# start of Given text
I believe that the LENR reaction can be adjusted to provide an output that
is more well suited for the auto market. Both Mills and Papp generate a
large amount of XUV and x-ray EMF, but papp added  xenon (Xe) and other
noble gases to his fuel mixture. These additions convert XUV and x-rays
into cluster explosions to produce a shock wave that can move a piston.
These gases also eliminated the production of waste heat.

Shock wave generation is the best interface for the LENR auto power plant.

On Fri, Feb 5, 2016 at 4:36 PM, Jed Rothwell <[email protected]> wrote:

> Bob Cook <[email protected]> wrote:
>
>
>> The idea of making the device good for a car to justify its rapid
>> introduction commercially was just a pipe dream for gullible investors in
>> my mind.
>>
> Yes. Cold fusion researchers, "over unity" energy researchers and others
> are mesmerized by the automobile market. They have good reasons. The
> automobile internal combustion engine (ICE) is probably the second most
> widely used machine on earth. Probably space heaters (furnaces) are number
> one. People manufacture 60 million cars a year. The ICE market is unified.
> If you can find a way to make a good replacement for an ICE, the whole
> automotive market falls into your lap. Other major energy markets are split
> up among many different machines, such as low temperature ovens, blast
> furnaces, aerospace engines, marine engines, generators of vastly different
> sizes, and so on. Only the automobile market calls for basically one
> machine at one power level.
# end of Given text
# start of Given information
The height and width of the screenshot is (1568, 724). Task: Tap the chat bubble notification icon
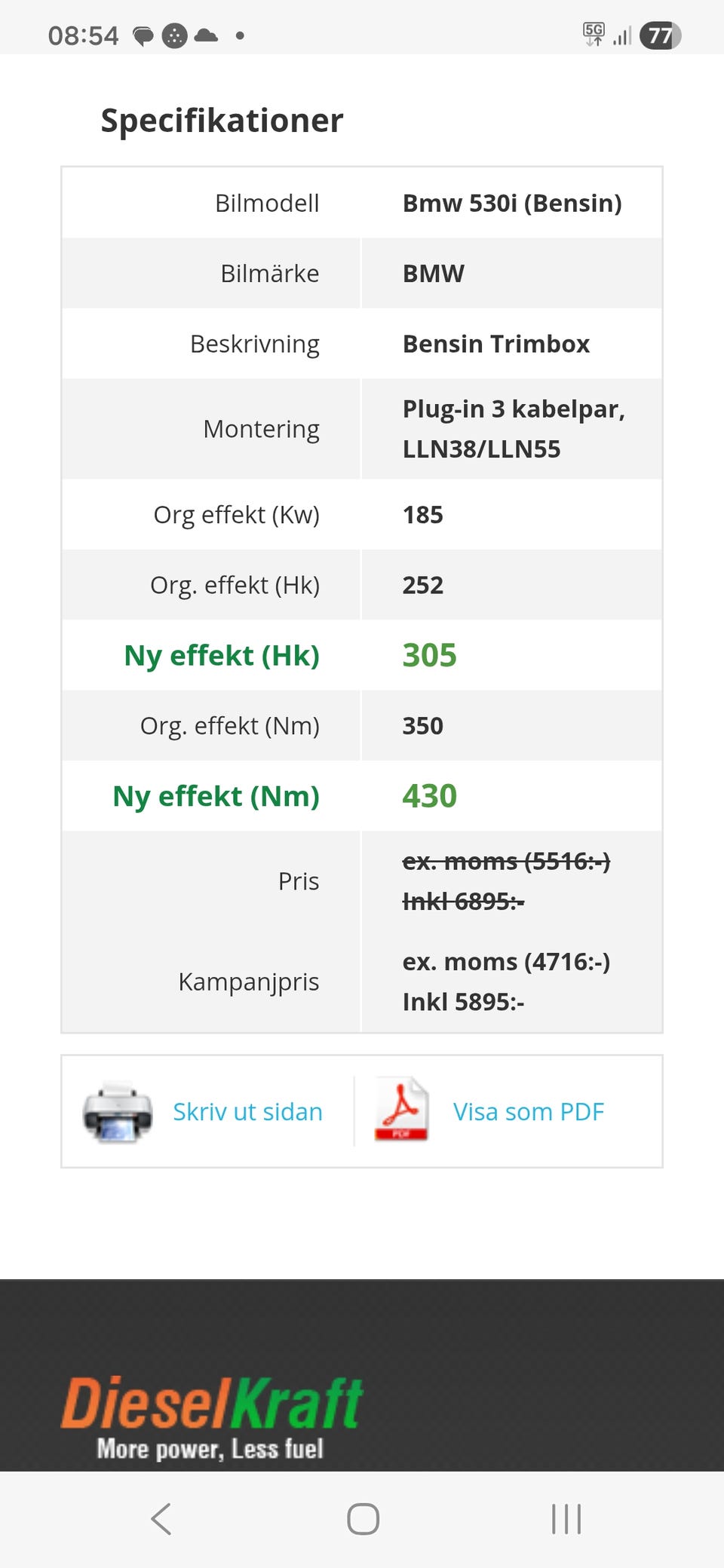[143, 36]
# end of Given information
# [Given exercise 1]
In the LENR email, copy out the passage that opens with the words containing "On Fri, Feb" and closes with "market is unified.".
# [Given exercise 2]
According to the LENR email, what did Papp add to his fuel mixture?

# [Task answer 1]
On Fri, Feb 5, 2016 at 4:36 PM, Jed Rothwell <[email protected]> wrote:

> Bob Cook <[email protected]> wrote:
>
>
>> The idea of making the device good for a car to justify its rapid
>> introduction commercially was just a pipe dream for gullible investors in
>> my mind.
>>
> Yes. Cold fusion researchers, "over unity" energy researchers and others
> are mesmerized by the automobile market. They have good reasons. The
> automobile internal combustion engine (ICE) is probably the second most
> widely used machine on earth. Probably space heaters (furnaces) are number
> one. People manufacture 60 million cars a year. The ICE market is unified.

# [Task answer 2]
Xenon (Xe) and other noble gases.